4 Appliance and Assembly Structure

This chapter describes the structure of appliances and assemblies in Oracle Virtual Assembly Builder, and contains the following sections:

4.1 Appliance Structure

An appliance is a set of self-contained virtual disk images with all the software to run a single instance of a single component. An appliance includes appliance configuration, appliance binaries, and an operating system (Figure 4-1).

Figure 4-1 Appliance Structure

Appliance structure

4.1.1 Appliance Configuration

Appliance configuration is captured during introspection of the appliance, and includes introspection properties, system and user properties, file sets, and optionally, customized scripts and properties files.

4.1.2 Appliance Binaries

Appliance binaries are software binaries included in the appliance. These include both the container or product binaries as well as the configured customer application binaries.

4.1.3 Operating System

A customer provides the operating system base image for the appliance, based on an Oracle Enterprise Linux template, and customized for his particular requirements. Oracle Virtual Assembly Builder has requirements for the base image which are documented in Installing Oracle Virtual Assembly Builder. Oracle Virtual Assembly Builder publishes several sample base images.

4.2 Assembly Structures

Appliances can be grouped, and their relationships defined into artifacts called software assemblies which provide a blueprint describing a complete multi-tier application topology.

Assemblies include appliances, as well as references to external systems which represent infrastructure such as databases, servers or security providers that cannot or should not be included in an assembly.

4.3 New Structures for Deployments

This section describes structures available for deployments:

4.3.1 Terminology

The following alphabetical list of terms are defined:

  • anti-affinity: placing multiple instances of a particular appliance across different physical hosts in a target, with even distribution of instances across physical machines.

  • NIC: network interface. A NIC may only be connected to one Vnet.

  • shared file sets: file sets shared with individual appliances within assemblies.

  • Vnet: virtual network. One or more NICs or vNICs connect to the Vnet.

  • vNIC: virtual network interface. A vNIC may only be connected to one Vnet.

  • zero-count appliance: an appliance initially deployed with zero appliance instances.

4.3.2 Configuring your Network Interface (NIC)

Creating a new assembly automatically creates one Vnet for that assembly. That Vnet is the default virtual network for the assembly and represents an actual network in the deployment environment. You can create additional Vnets (if you have additional networks in your deployment environment), or delete ones that you have created. You can bind network interfaces on appliances to a Vnet during assembly editing.

4.3.3 Shared File Sets

If supported by the underlying infrastructure platform, you can specify that file sets be shared with individual appliances within assemblies.

4.3.4 Zero-count Appliances

You can initially deploy an appliance with zero appliance instances. However, in subsequent scaling operations you could add appliance instances to those appliances that are part of the assembly configuration but were initially "deployed" with a zero-instance count. Only appliances that no other appliance in the assembly references can have a zero-instance count.

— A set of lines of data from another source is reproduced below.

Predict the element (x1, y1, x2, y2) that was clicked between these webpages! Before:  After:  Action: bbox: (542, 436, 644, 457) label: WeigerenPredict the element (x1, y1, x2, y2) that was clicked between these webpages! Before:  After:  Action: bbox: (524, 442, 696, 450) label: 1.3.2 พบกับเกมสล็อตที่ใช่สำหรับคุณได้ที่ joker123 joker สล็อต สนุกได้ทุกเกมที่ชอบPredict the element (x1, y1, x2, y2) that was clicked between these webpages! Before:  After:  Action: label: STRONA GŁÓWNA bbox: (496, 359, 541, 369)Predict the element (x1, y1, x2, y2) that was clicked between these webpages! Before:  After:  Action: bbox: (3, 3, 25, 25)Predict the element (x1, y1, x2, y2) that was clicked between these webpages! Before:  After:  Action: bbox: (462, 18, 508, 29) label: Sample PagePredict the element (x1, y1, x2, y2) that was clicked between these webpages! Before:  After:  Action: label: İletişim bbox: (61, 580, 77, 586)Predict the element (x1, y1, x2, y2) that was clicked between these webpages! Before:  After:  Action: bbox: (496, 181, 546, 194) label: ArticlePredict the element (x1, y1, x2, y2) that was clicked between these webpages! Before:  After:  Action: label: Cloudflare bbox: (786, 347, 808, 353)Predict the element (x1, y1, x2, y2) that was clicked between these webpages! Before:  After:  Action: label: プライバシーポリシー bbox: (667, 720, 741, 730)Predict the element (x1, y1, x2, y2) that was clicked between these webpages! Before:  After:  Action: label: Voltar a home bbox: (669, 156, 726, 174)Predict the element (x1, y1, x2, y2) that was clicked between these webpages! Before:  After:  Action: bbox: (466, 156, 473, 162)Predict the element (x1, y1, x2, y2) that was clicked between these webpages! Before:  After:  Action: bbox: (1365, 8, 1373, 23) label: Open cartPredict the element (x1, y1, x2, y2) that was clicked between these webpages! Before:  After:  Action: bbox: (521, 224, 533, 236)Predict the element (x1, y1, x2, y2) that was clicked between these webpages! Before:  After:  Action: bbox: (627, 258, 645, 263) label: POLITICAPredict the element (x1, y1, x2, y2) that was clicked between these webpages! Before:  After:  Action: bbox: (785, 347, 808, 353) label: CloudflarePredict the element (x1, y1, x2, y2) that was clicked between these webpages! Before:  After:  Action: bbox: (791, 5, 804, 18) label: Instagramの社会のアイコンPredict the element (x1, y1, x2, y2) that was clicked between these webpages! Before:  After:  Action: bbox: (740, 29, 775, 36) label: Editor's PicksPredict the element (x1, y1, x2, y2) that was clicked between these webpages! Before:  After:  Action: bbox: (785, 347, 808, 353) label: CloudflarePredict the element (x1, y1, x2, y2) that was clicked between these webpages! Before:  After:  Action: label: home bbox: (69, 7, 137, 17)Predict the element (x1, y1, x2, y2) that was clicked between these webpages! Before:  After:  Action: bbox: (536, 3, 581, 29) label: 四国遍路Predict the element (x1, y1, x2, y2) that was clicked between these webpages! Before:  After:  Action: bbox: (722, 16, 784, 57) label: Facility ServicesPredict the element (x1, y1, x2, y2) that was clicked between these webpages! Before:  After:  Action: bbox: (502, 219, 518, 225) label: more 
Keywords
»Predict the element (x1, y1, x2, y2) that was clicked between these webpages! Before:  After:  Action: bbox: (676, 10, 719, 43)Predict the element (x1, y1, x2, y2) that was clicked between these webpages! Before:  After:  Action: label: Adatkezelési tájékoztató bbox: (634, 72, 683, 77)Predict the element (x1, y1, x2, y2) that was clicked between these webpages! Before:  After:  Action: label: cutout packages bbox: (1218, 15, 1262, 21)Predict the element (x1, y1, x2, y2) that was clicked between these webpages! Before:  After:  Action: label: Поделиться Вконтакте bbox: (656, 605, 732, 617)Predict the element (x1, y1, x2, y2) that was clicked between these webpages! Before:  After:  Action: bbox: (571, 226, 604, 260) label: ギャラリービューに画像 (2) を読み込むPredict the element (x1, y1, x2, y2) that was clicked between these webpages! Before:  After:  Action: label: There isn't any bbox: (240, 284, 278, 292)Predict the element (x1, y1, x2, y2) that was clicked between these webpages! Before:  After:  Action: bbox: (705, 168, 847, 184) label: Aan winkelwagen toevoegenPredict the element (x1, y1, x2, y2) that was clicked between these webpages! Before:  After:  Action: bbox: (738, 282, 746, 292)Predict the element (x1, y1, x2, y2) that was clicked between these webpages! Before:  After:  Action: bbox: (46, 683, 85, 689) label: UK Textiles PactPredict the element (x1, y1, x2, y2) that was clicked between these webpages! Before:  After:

This means no other appliance depends on it or connects to any of its inputs.

4.3.5 Anti-Affinity

You can specify the requirement to place multiple instances of a particular appliance across different physical hosts in a target.

You can the maximum number of appliance instances that can be deployed on each physical machine. For example, an anti-affinity of 1 ensures that each instance of an appliance is deployed onto a different physical machine, while an anti-affinity of 2 means a maximum of two appliance instances can be deployed on each physical machine - thus six appliances require three physical servers.

There must be enough physical servers to distribute the appliances instances with a maximum of n appliance instances per physical server. An anti-affinity of 2 means six appliance instances require at least three physical servers (each server does not have to have two appliances - this is only the maximum). Eight appliance instances would require at least four physical machines.

The benefit of this feature is limiting your exposure to failure. If a physical server goes down, you do not lose the entire appliance and cause the assembly to go down.